Climate change has been humanity’s wake up call. Energy is at the heart of everything we do. For centuries we have used the energy of the sun in one form or another. It was only when oil was discovered, a form of stored sunlight energy compacted for millions of years, economic growth really took off.

How dense is oil? Richard Heinberg explains that to push your car for 30 miles would take 6-8 weeks of hard labour, but you can put a gallon of petrol in your car and get there quickly for a few dollars .

We use fossil fuel energy not just to power our cars and tractors, but power our assembly lines, make our cement, plastic, pharmaceuticals and paints. As the low hanging fruit becomes exhausted, the cost of digging out fossil fuels rises and the unconventional oil, gas and coal is of not such high quality. Despite massive financial challenges, oil companies continue to forecast increases in extraction.

When climate scientist Bill McKibben first wrote in 1989 on the coming climate challenge, he didn’t foresee the pace of change. He continues to be astonished at the rapidity of loss of Arctic ice, increasingly devastation cyclones and other extreme weather events. In a talk to the Oberlin College and Conservatory conference in Ohio, After Fossil Fuels: the Next Economy, he said we now have a very limited timeframe.

Founder of the Carbon Tracker, Mark Campanale, reminded listeners that economist Nicholas Stern had estimated that to get to two degrees of warming the world needed to spend $90 trillion in infrastructure for a low carbon economy. Campanale had calculated that there is only a 50% chance of getting there in the time estimated by major governments signing the Paris Agreement using their scenarios. There is so much unburnable carbon in the reserves of oil, gas and coal companies, that even if there was no further digging or mining activity than there is now, we would still overshoot the 2 degrees.
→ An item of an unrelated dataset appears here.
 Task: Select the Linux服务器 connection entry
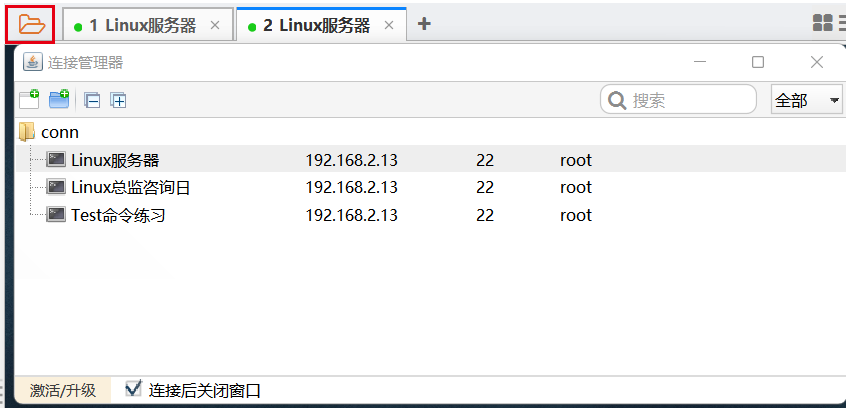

To put this $90 trillion in investment needed in perspective, the world GDP is $70 trillion and the total value of the stock of all the companies in the world is only $60 trillion. Campanale, a sustainable investment analyst, noted that some investors are saying it will all blow over and it is cyclical. So they keep their shares in fossil fuel companies until this happens. All the oil companies and OPEC forecast continual growth of fossil fuel extraction.

Two weeks before this particular conference Bill McKibben had posted an article Recalculating the Climate Math, in which he wrote that scientists now think that 2 degrees is too much warming. Moreover burning the fossil fuels in the currently operating plants worldwide would actually bring us above 2 degrees. So the amount we can burn has to be reduced from 943 to 800 gigatons of CO2. And if we are going to get to 1.5 degrees, a goal set in Paris, we will need to close all the coal mines and some of the gas fields we’re currency operating long before they are exhausted. He finishes by saying ‘And if we don’t get it right, then all of us—along with our 10,000-year-old experiment in human civilization—will fail.’

The conference also had wonderful contributions from those involved with the divestment movement.

I have watched a considerable amount of this conference on youtube. While it is great as far as it goes, it would be even greater if this movement was linked to the very exciting currency design movement and the movement to reform the tax system so that taxes come from largely from ground rents. Imagine if they knew that dual currencies can lead to innovation and prosperity if the domestic currency  is designed to decay naturally. Yes imagine them knowing that the design of the currency actually affects whether you think long term or short term. Imagine them realising that it is critical to neutralise those who oppose carbon taxes because they fear job losses and there is finally a way of getting a basic income through rent sharing and this gives them safety from redundancy. Imagine if they asked and really understood what caused the economic growth imperative and how to fix this. Imagine if they realised the political impossibility of centralised solutions to  many issues. But insofar as it goes, it has contributed heaps. And it is very exciting that the critical topic is being discussed – how to design the next economy. This is what the New Economics Movement has been doing now for a considerable time.